Full Body Burden by Kristen Iversen talks about the “Nuclear Family”, from her perspective and what it felt like growing up near Rocky Flats, a nuclear power plant. It’s a gripping memoir that switches from destructive family secrets (her father’s alcoholism), “When my mother asks me later if we stopped at the liquor store, I say no. I know what not to say, what subjects are taboo, and what secrets must remain secrets.” As well as the destructive government secrets (cancer); “Dow Chemical has left Rocky Flats after two decades of accidents, plutonium releases, and safety problems, most of which are still hidden under the cloak of Cold War secrecy. Now that Rockwell has stepped in, it’s business as usual.” I really enjoyed the tone, and the personal connection makes the reader, at least in my case, care more about the effects of nuclear. It’s when the fire breaks out on Mother’s Day that sets the start of the story forward because of all the plutonium released into the atmosphere.
While Full Body Burden is a personal account on nuclear energy, the documentary Into Eternity discusses the effects nuclear emissions have and the damage it can cause showing the waste management at Onkalo. It’s scary because just like in Full Body Burden the results that can occur with the use of nuclear power is serious. There were the cases of cancer spreading in children throughout the small town of Rocky Flats, Colorado, and the fact that people exposed to the nuclear waste won’t realize they’re sick until it’s too late.
Into Eternity does a very good job at depicting the harmful effects of nuclear power visually. The overall tone is very ominous and doom and gloom. There is one thing in particular that the director, Michael Madsen, does that is very powerful and really encapsulates the message the film is trying to get across. He lights a match and speaks directly into the camera while he’s “in a place you shouldn’t be,” and talks until the light goes out and the viewer is left looking into darkness. It’s creepy and I got to admit it made me feel like I was watching some sort of horror flick, which is what I take to be the point. The documentary is from an objective point of view, but that doesn’t mean it’s any less effective. In fact with dreary undertone and dark colors, it makes it more effective.
Even after all this, still some people will tell you to use nuclear energy. They’ll say it’s better for the planet than carbon emissions and it’s what we as a society should look into to fix the climate change problem. On April 22, 2015, CNN posted this article, “Obama should embrace nuclear energy” by U.S. Senator Jim Inhofe, that dismissed the Obama Administration because they weren’t moving forward with nuclear energy to use as the climate change solution. The article talks about how much better nuclear is than carbon, but fails to mention why Obama would not use nuclear or its downsides. It clearly paints the picture that nuclear energy is our solution without showing what Into Eternity brought into light.
This time lapse video of every nuclear explosion since 1945 is a must watch, especially if you’re on the fence about the use of nuclear energy. It’s slow going at first and is fifteen minutes long, but the ticking before the explosions go off is almost as creepy and effective as Into Eternity. As the video moves further and further along, the ticking increases as well as the explosions and it’s just really powerful to watch as the nuclear explosions reflect the time progression.

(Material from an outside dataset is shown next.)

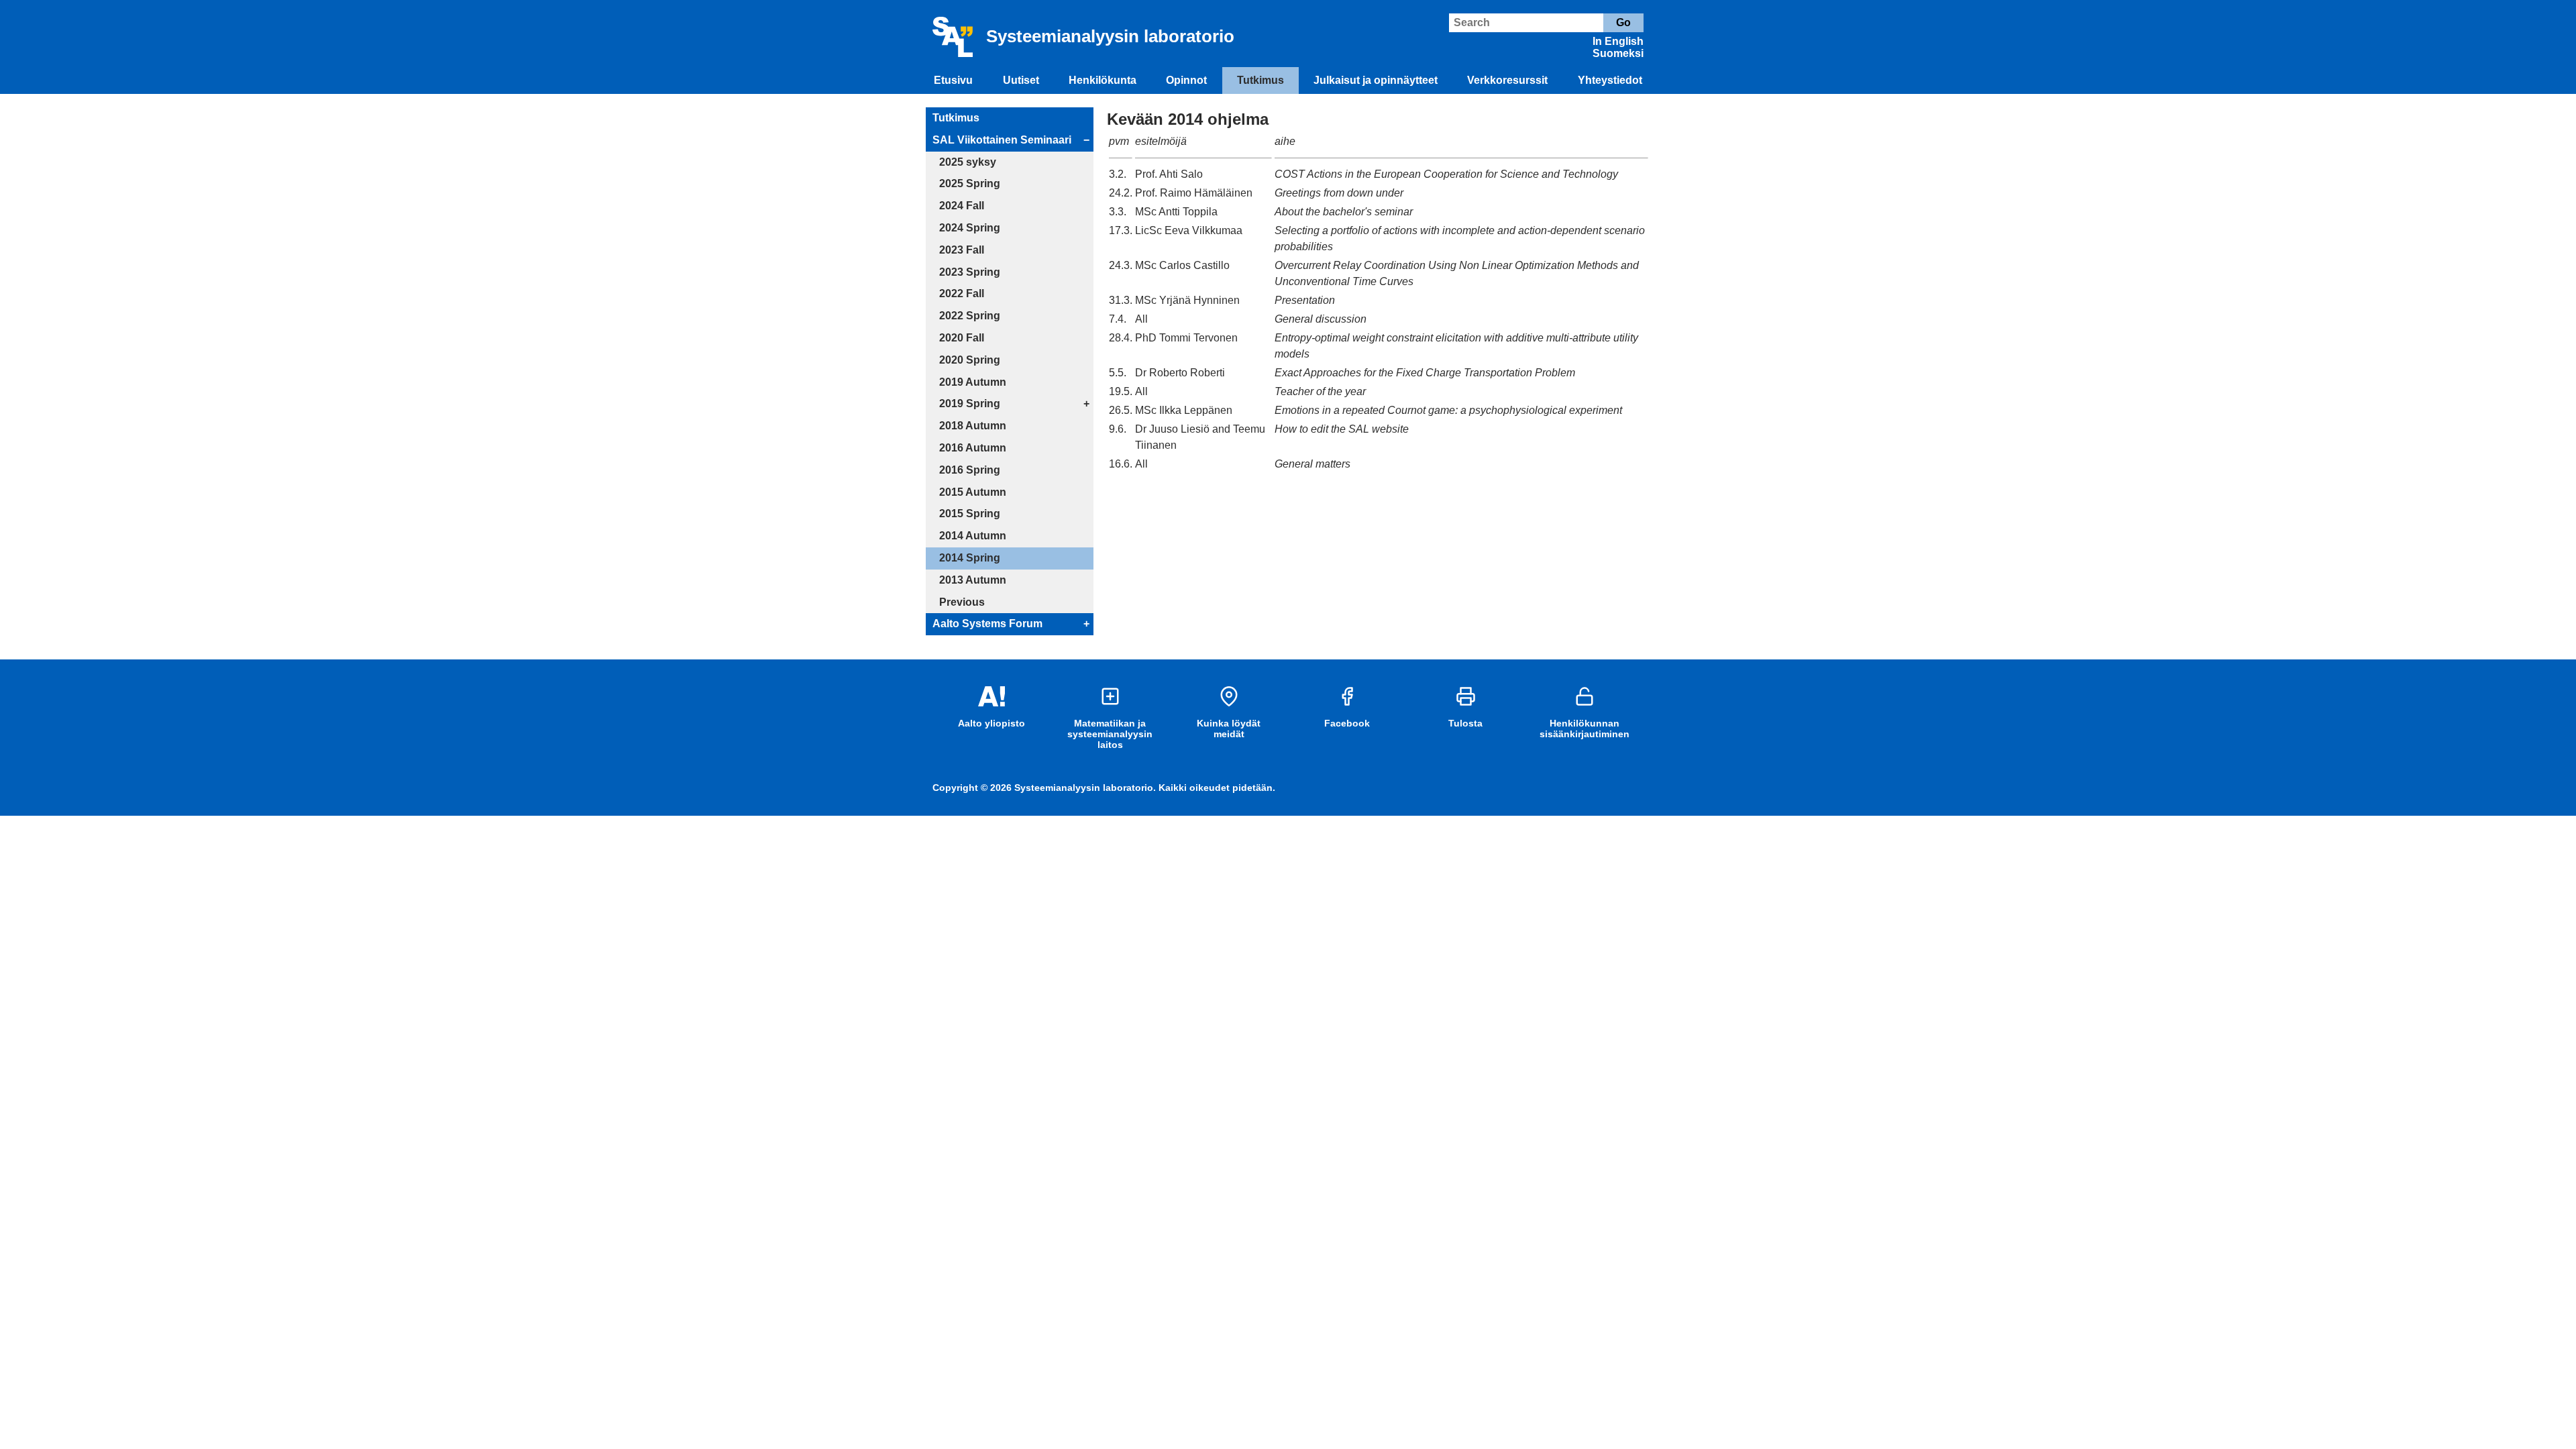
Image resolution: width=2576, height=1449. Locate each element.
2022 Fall (961, 293)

However the most powerful short film we watched had to be Blind. Watching this horrible version of a contaminated future was downright depressing, not to mention the story behind it. The most moving moment was when the backdrop changed and he was left alone with his deceased daughter. I think the quote at the end of the film best exemplifies the truth about nuclear and why we need to be more aware of what’s going on, “Turning away from today’s reality will blind our future.”

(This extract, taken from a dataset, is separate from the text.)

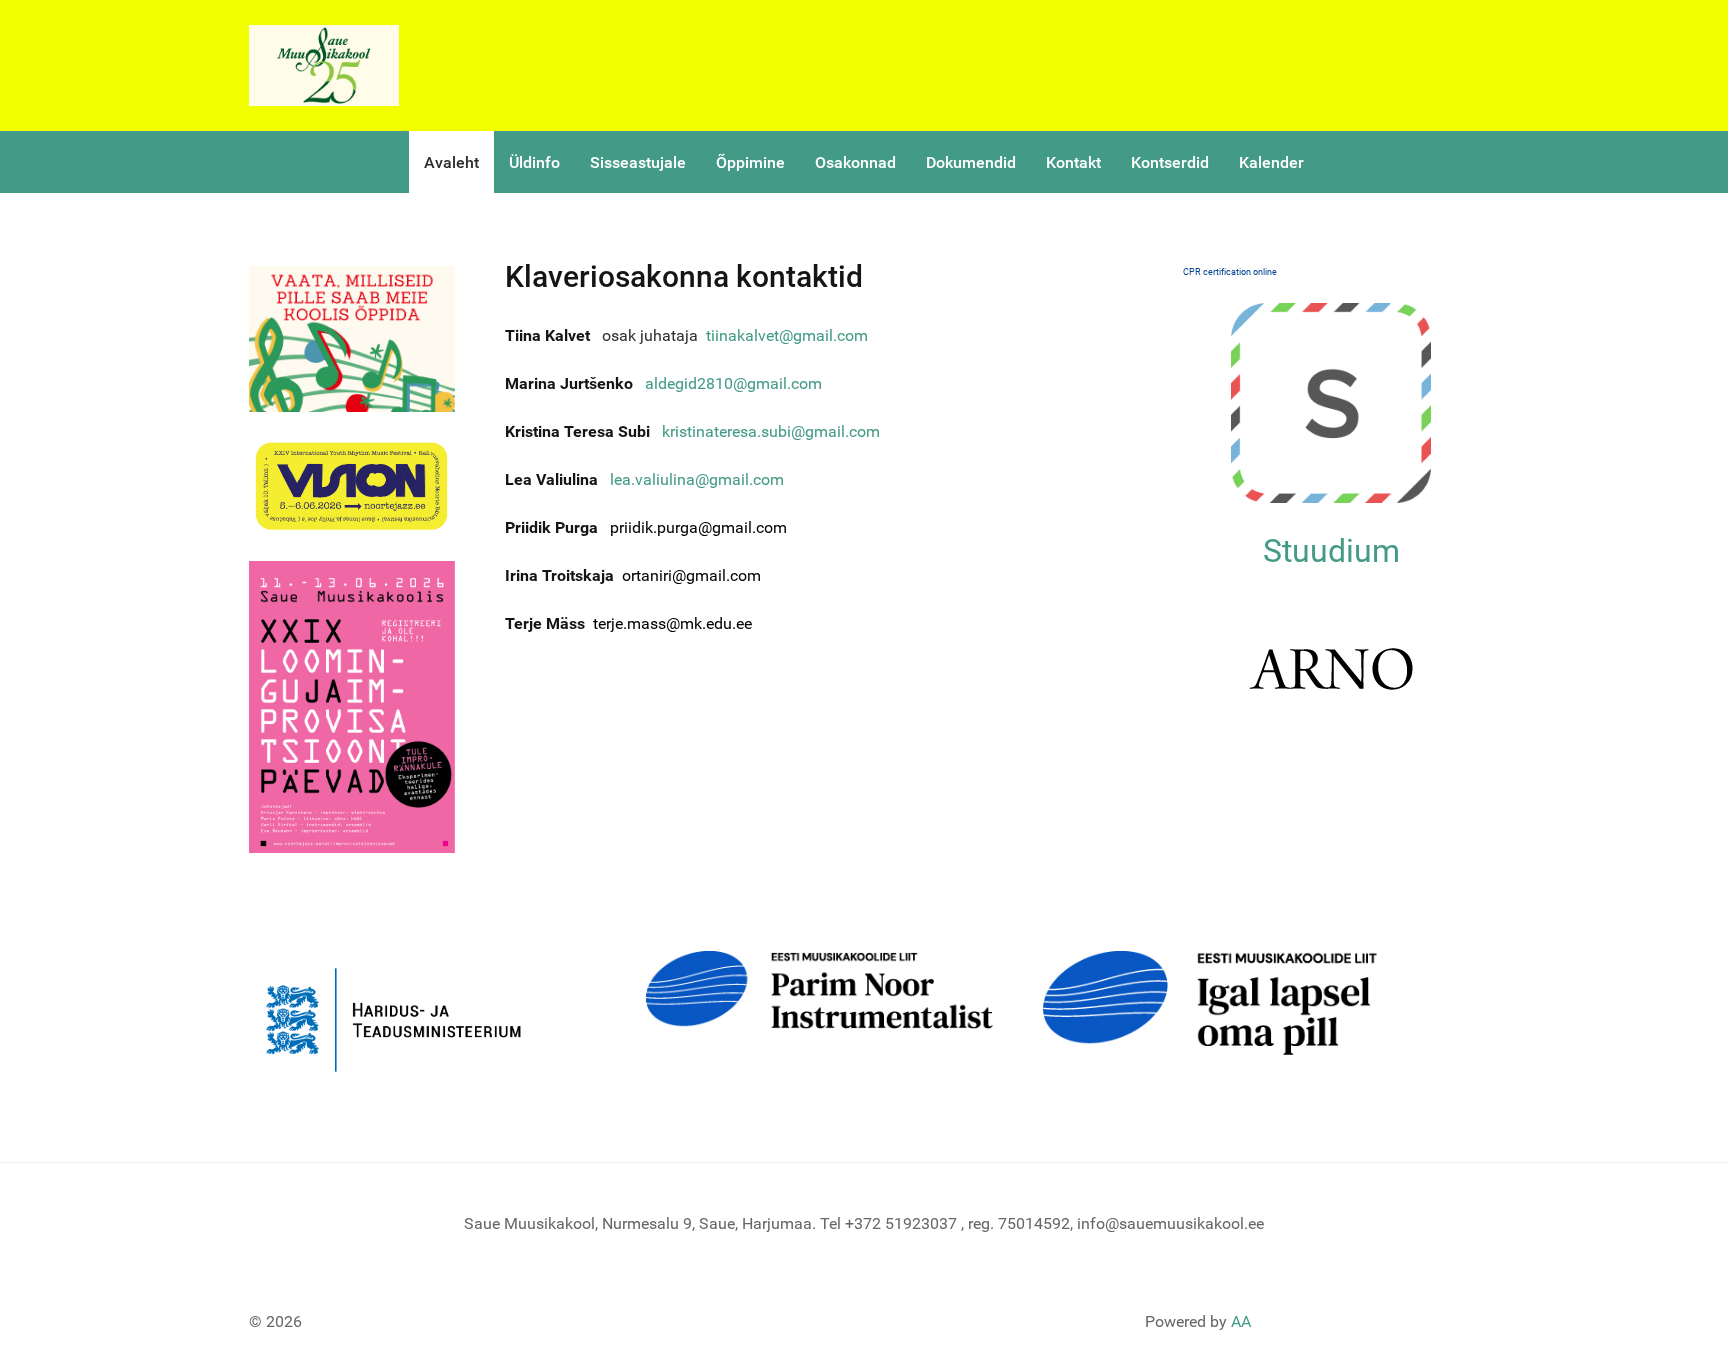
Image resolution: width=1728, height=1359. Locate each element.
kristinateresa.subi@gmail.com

After watching and reading all that I have, it’s hard to believe that nuclear power would be any good. Just imagine if you were that nuclear family? Or just lived in that neighborhood near Rocky Flats? I just picture my pets becoming ill because of this exposure and not knowing until there was nothing left to do. It’s hard, so if you’re confused I don’t blame you. Senator Inhofe, makes a persuasive argument and I’m sure others who agree will give you more of the same. Still I think getting rid of nuclear energy, or rather nuking nuclear, is a safer bet. I don’t want to live in the future Into Eternity and Blind painted, and I don’t want to have to experience what Kristen Iversen endured.